一方で、「おなかが出ていることを気にしている肥満の高齢者は結構いる」「健診で体重や血液検査の数値を指摘され、やせろと言われた」という声も聞こえてきます。
■いくつくらいから「やせ」に注意すればいいのか
中高年に向けては、メタボリック症候群(以下、メタボ)対策として、盛んに「太り過ぎに注意!」と指導が行われています。
高齢者になった途端に「フレイルに注意」「やせてはダメ」と言われても、混乱するのは当然でしょう。では、メタボ対策とフレイル対策の転換点はいったいどんなタイミングで訪れているのでしょうか。高齢者は「太るな!」と「やせるな!」のどちらに従うべきか、一緒に考えてみましょう。

■ 学習課題:
- a) 高齢者の体重管理に関する本文から、「一方で、「おなかが出ているこ」から「り過ぎに注意!」と指導が行われています。」までの部分を、両端を含めてそのまま出力してください。
- b) メタボ対策とフレイル対策に関する本文の続きを、最後の文の後から書き進めてください。

■ 抜粋データ:

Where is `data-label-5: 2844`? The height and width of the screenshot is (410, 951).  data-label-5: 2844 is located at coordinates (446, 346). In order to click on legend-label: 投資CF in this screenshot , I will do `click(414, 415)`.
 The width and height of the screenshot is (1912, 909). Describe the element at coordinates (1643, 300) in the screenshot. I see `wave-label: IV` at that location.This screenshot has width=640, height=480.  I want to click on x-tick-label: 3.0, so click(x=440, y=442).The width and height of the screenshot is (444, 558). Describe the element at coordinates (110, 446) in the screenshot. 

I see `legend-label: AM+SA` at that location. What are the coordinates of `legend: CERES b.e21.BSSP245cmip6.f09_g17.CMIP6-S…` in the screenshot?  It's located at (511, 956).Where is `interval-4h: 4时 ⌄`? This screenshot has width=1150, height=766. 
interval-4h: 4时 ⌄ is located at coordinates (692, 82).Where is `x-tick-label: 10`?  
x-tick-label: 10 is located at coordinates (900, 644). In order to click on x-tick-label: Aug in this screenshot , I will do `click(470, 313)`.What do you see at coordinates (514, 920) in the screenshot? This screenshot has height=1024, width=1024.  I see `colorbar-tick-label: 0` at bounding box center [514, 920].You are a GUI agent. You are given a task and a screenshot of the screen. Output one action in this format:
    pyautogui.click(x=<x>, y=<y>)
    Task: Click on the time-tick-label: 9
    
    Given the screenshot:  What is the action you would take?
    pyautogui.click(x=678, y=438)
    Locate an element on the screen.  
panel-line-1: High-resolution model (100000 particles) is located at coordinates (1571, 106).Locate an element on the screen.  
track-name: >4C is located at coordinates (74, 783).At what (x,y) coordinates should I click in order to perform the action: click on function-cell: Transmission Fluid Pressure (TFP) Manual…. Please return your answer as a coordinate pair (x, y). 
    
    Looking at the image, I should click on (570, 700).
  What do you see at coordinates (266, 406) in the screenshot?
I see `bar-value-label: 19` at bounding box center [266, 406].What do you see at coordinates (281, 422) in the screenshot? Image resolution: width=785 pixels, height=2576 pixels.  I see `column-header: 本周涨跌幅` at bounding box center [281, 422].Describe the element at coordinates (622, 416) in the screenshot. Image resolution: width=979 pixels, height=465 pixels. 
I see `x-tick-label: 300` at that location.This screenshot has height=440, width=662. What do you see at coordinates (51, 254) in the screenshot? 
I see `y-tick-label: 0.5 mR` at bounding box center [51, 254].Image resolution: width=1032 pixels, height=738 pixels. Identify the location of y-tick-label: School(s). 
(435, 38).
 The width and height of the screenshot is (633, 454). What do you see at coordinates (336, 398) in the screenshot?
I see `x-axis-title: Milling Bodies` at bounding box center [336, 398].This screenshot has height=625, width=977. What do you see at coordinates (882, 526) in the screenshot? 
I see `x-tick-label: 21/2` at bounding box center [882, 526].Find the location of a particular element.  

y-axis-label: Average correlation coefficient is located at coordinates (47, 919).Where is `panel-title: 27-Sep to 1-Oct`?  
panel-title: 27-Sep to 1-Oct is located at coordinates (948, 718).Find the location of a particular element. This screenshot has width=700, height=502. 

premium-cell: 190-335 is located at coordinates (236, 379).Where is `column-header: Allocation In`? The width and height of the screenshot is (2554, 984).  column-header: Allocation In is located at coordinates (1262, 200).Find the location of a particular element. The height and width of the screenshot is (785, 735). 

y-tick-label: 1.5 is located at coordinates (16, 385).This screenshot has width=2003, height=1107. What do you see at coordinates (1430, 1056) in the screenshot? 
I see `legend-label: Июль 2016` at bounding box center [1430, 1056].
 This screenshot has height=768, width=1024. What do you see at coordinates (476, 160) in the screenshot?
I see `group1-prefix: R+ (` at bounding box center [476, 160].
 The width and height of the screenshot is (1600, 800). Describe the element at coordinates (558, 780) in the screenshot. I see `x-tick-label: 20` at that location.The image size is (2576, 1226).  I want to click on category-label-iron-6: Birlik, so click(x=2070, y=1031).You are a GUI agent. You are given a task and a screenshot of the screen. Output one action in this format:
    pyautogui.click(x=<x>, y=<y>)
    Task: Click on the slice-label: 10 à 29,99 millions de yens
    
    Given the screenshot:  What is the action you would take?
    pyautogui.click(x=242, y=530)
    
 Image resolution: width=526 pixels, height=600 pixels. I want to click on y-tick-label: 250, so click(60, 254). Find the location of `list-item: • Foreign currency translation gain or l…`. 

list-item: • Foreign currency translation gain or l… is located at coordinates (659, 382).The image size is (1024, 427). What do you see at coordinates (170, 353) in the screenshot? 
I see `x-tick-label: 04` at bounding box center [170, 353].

■ 解答例:
- a)
一方で、「おなかが出ていることを気にしている肥満の高齢者は結構いる」「健診で体重や血液検査の数値を指摘され、やせろと言われた」という声も聞こえてきます。
■いくつくらいから「やせ」に注意すればいいのか
中高年に向けては、メタボリック症候群(以下、メタボ)対策として、盛んに「太り過ぎに注意!」と指導が行われています。

- b)
実際のところ、高齢者でどのくらい肥満の人がいるのかというと、国民健康・栄養調査報告(2019年)のデータによれば、男女ともに高齢者の3~4人に1人が肥満(体格指数:BMI 25以上)に該当しています。男女別の各年代の肥満の割合は、男性の60~69歳で35.4%、70歳以上で28.5%、女性の60~69歳で28.1%、70歳以上で26.4%となっています。
特定健診(メタボ健診)は、医療費を抑制することを目的として、40~74歳までの公的医療保険加入者を対象として2008年から始まりました。日本でのメタボリック症候群の基準は、【BMI(体格指数)25以上】【ウエスト周囲径:男性85センチ以上、女性90センチ以上】、かつ高血圧、脂質異常、高血糖のうち二つ以上に該当する状態と定義されています。異常値が見つかれば、食事制限や運動習慣化を通して減量するよう指導されるのが当たり前となっています。